Deep-rooted poverty and inefficient social structure are the roots of unfair gaming

The overall reality of education in India can be seen as a vicious cycle of poverty and fundamental discrimination. The children of lower castes, untouchables and Muslims, who make up a large part of India’s population, are being born into the world deprived of equal opportunities for education and competition. There is a limit to how they can carve out their own destiny and future with only will and effort.

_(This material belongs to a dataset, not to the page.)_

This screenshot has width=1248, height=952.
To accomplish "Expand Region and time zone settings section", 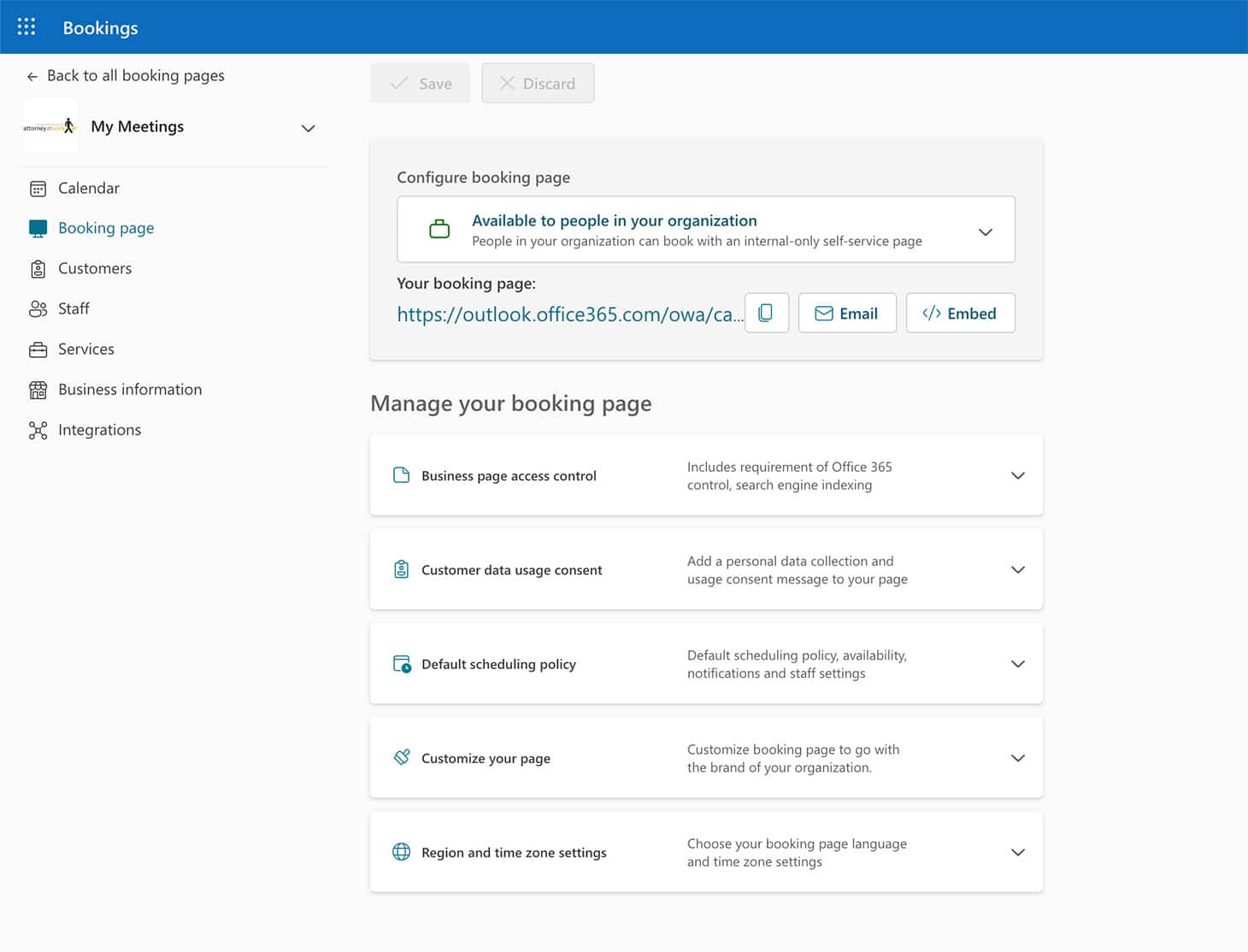I will pos(1017,852).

Delhi University Central Library.

In other words, if children from high castes or good families are already standing at the halfway point in a marathon race, it is like an unfair game where children from underprivileged families must start at the starting line. At the root of the unfair education game in India lies the selfishness of monopolizing most of the wealth and social status of the upper class and passing it down from generation to generation. Of course, the current situation has improved to some extent compared to the past, but there is no fundamental solution or cure yet.

Recently, in Korea, a book titled ‘People Who Forsaken God’ written by the president of Pune University was published and attracted our attention. This book depicts the tearful challenge of the descendants of Dalits (untouchables), who were fundamentally deprived of educational opportunities, to overcome all kinds of discrimination, cold treatment and inequality in Indian society and achieve success. The heroic drama of Narendra Jadhav, the protagonist of the book, hides the sacrifice and resentment of his father, who never even went to school.


The cover of the book ‘Those Who Forsaken God’ written by the president of the University of Pune, who was an Untouchable, was recently published in Korea.

India’s ancient Hindu scriptures (Manu Code) stipulated that the lower caste Shudras and Untouchables Dalits could not have property other than ‘dogs and donkeys’, and could not receive education. The Manu Code also mentioned the following specific rules to fundamentally block the opportunity for sudras and dalits to receive education.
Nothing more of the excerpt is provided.